Judge orders EEOC to collect the information

Posted April 29, 2019

A judge in the District Court for the District of Columbia has ordered the Equal Employment Opportunity Commission (EEOC) to begin collecting employee pay data for the EEO-1 report by September 20, 2019. Therefore, employers who are required to file EEO-1 reports will need to provide the pay information to the EEOC.

The relevant case revolved around an organization that wants the EEOC to collect the pay data to help show the gap in pay between gender. The EEOC was on course to collect this information when the government was shut down. The EEOC faltered at going forward with the collection, and the organization pushed back.

The EEOC came up with the September 30 deadline earlier this month, and the court now offered the EEOC a couple options regarding the collection: Submit 2017 pay data with the 2018 data by September 30, or submit 2019 pay information for the 2020 reporting period. The EEOC has until May 3 to make its choice. No matter what the EEOC chooses, however, employers will need to submit 2018 pay data by September 30.

Sources indicate that, in light of this development, the EEOC signaled that it could make the collection portal available to employers by July 15 and provide information and training to employers before then.

Therefore, employers who are required to provide EEO-1 reports should be ramping up efforts to meet this new reporting requirement. The information to be provided includes aggregate data on pay ranges (W-2 earnings) and hours worked. According to the original regulatory proposal, the information will be submitted electronically. Any EEO-1 filer seeking an exemption from the electronic requirement may use the existing EEO-1 process for seeking special reporting procedure.

This new pay information collection should not be confused with the other, traditional collection. Employers must still submit the usual race/ethnicity/sex by job category EEO-1 information to the EEOC by May 31.
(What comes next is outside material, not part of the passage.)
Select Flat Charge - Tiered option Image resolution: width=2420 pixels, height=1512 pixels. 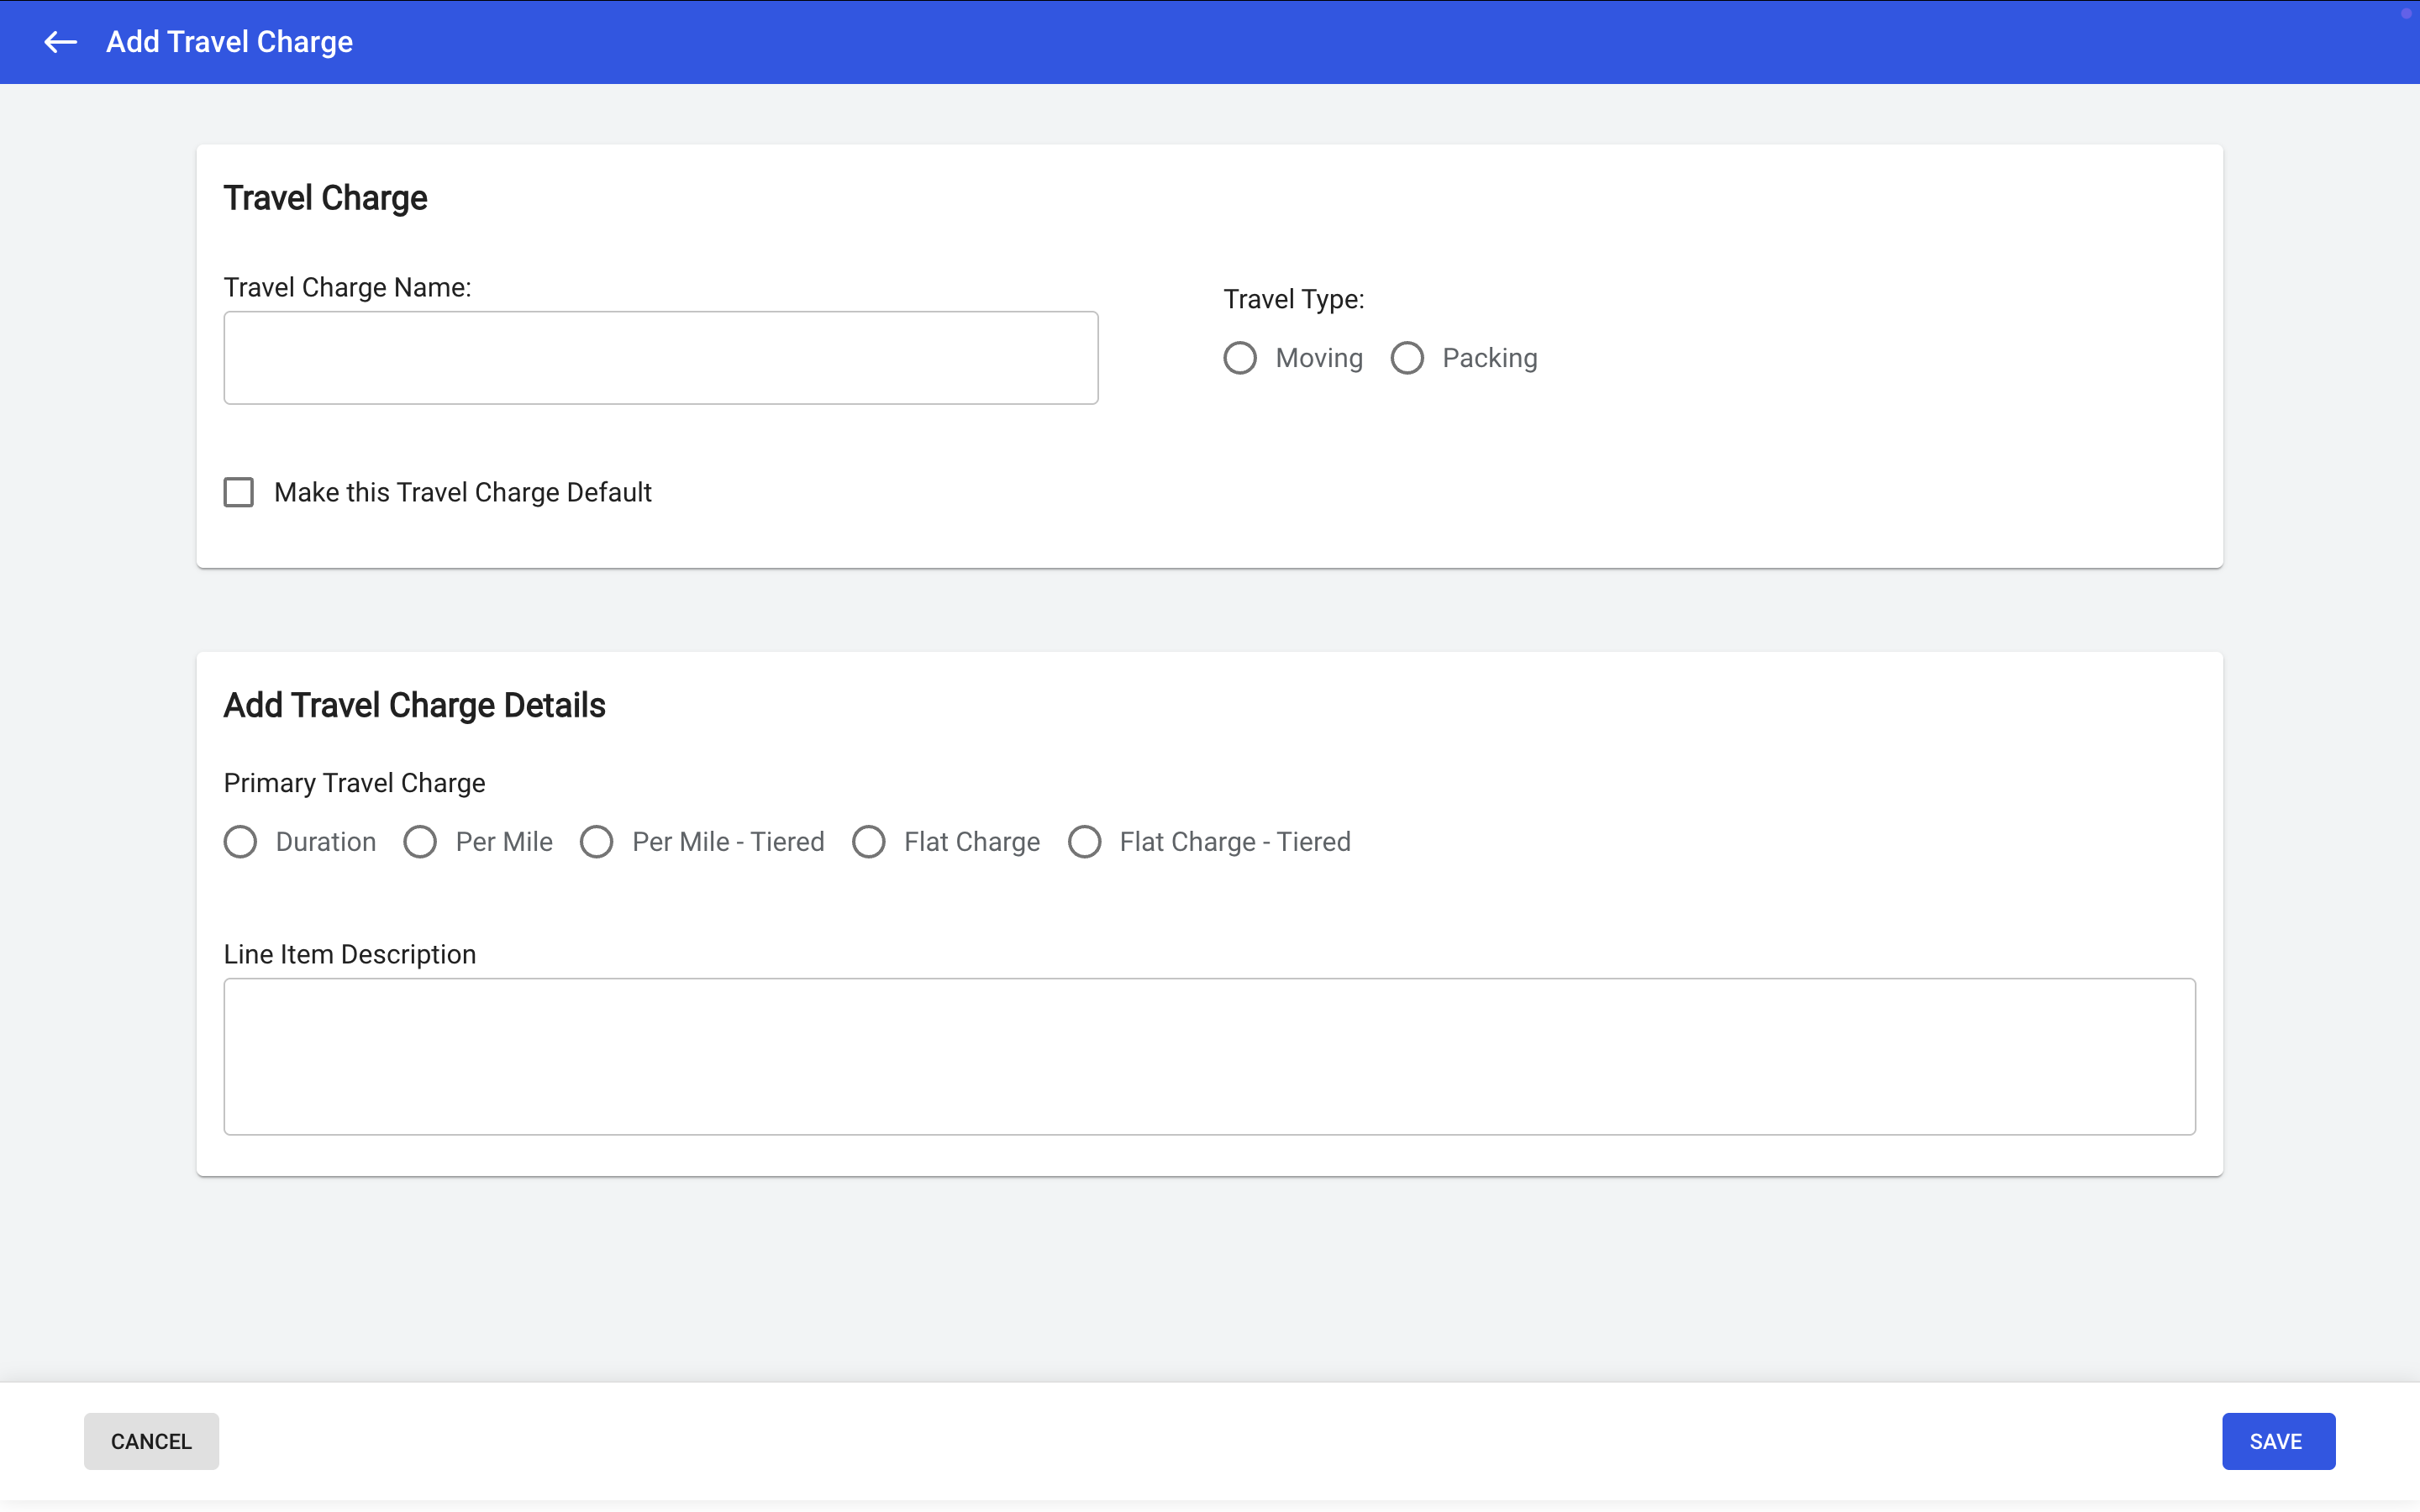pos(1085,842)
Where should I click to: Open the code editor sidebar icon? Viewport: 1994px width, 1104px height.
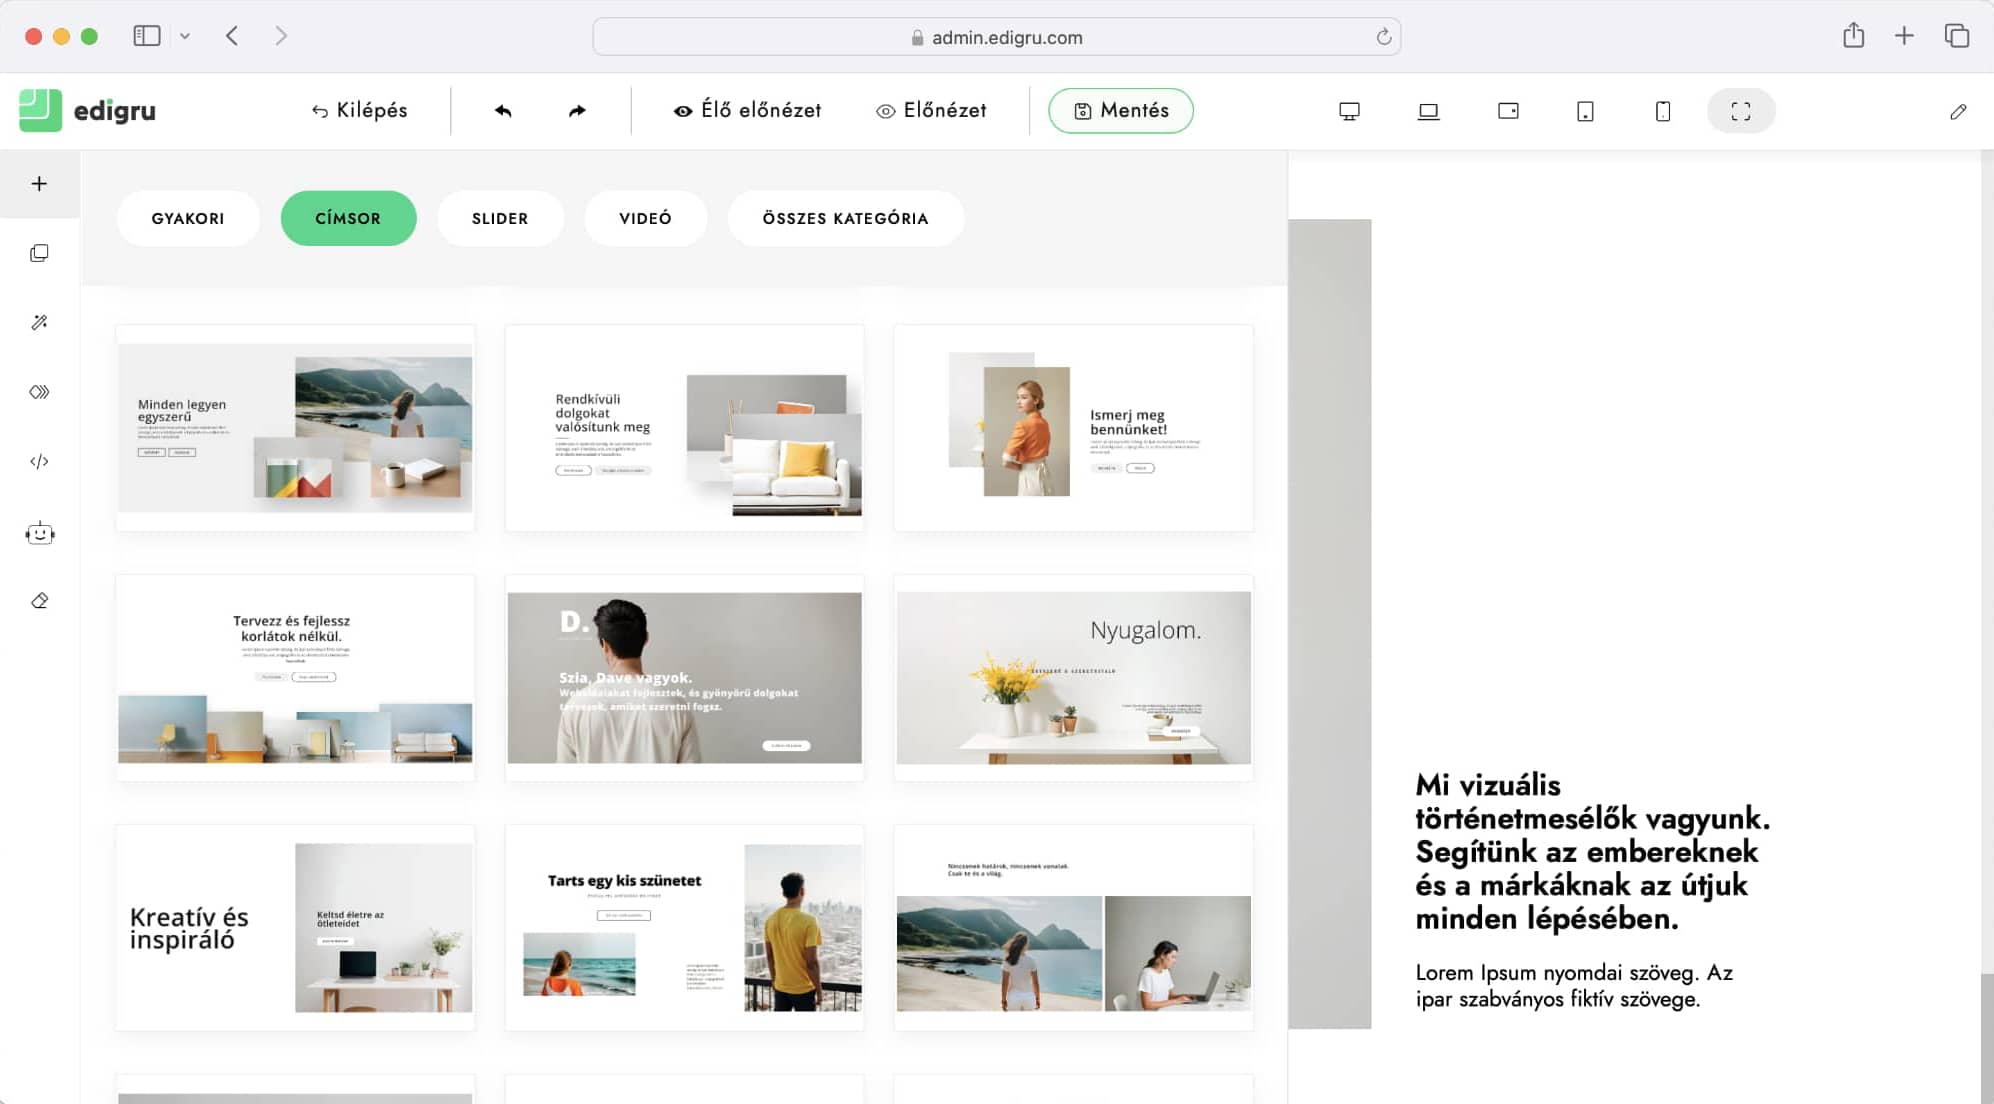(x=39, y=461)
EEO-1 reports are generally required from all private employers with 100 or more employees and all federal contractors (private employers), who have 50 or more employees and have a contract of $50,000 or more. Employers are instructed to report data from one single payroll period (i.e., any time period covered by one single payroll cycle) of their choosing that occurred between October 1 and December 31 of the reporting year.